* _TASK TO CARRY OUT_:
Repeat exactly the lines of the entries below from the one with "Help Center (871, 1733)" through the one with "Life Planning (459, 1505)", both ends included, and nothing else.

* _EXERCISE MATERIAL_:
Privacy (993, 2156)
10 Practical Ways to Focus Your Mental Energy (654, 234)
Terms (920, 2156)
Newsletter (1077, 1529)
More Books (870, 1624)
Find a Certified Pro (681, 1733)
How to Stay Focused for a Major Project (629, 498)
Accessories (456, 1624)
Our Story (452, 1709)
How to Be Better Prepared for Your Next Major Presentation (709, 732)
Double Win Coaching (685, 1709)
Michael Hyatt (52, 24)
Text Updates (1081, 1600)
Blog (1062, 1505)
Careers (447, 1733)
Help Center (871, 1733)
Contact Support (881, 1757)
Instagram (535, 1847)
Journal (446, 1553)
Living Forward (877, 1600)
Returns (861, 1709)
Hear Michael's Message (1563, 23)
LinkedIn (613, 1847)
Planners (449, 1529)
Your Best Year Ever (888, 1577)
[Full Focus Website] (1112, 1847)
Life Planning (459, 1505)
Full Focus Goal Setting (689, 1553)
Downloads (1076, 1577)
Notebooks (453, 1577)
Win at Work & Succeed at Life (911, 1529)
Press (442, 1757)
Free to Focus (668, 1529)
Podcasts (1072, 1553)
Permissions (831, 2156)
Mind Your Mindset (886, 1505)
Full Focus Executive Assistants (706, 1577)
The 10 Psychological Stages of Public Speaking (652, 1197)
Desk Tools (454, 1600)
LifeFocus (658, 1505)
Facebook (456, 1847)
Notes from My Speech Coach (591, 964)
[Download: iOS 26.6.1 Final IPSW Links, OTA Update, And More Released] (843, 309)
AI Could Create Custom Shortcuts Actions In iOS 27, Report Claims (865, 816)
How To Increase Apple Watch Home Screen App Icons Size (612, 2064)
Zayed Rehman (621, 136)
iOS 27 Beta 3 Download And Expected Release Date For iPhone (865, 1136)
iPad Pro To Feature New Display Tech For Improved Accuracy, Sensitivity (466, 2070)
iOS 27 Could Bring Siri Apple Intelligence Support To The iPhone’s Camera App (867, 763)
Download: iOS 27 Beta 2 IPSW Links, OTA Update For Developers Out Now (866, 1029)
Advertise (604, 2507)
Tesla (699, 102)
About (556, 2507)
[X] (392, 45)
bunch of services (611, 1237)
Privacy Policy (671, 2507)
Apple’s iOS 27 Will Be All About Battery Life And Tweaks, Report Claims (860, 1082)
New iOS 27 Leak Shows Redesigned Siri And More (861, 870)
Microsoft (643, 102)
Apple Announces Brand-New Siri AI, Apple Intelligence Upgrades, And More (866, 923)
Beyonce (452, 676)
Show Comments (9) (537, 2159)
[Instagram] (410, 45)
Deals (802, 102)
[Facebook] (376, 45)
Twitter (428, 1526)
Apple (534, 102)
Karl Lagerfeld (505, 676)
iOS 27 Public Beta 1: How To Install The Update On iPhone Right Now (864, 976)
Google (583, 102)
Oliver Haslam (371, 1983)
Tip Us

* _RESPONSE TO THE EXERCISE_:
Help Center (871, 1733)
Contact Support (881, 1757)
Instagram (535, 1847)
Journal (446, 1553)
Living Forward (877, 1600)
Returns (861, 1709)
Hear Michael's Message (1563, 23)
LinkedIn (613, 1847)
Planners (449, 1529)
Your Best Year Ever (888, 1577)
[Full Focus Website] (1112, 1847)
Life Planning (459, 1505)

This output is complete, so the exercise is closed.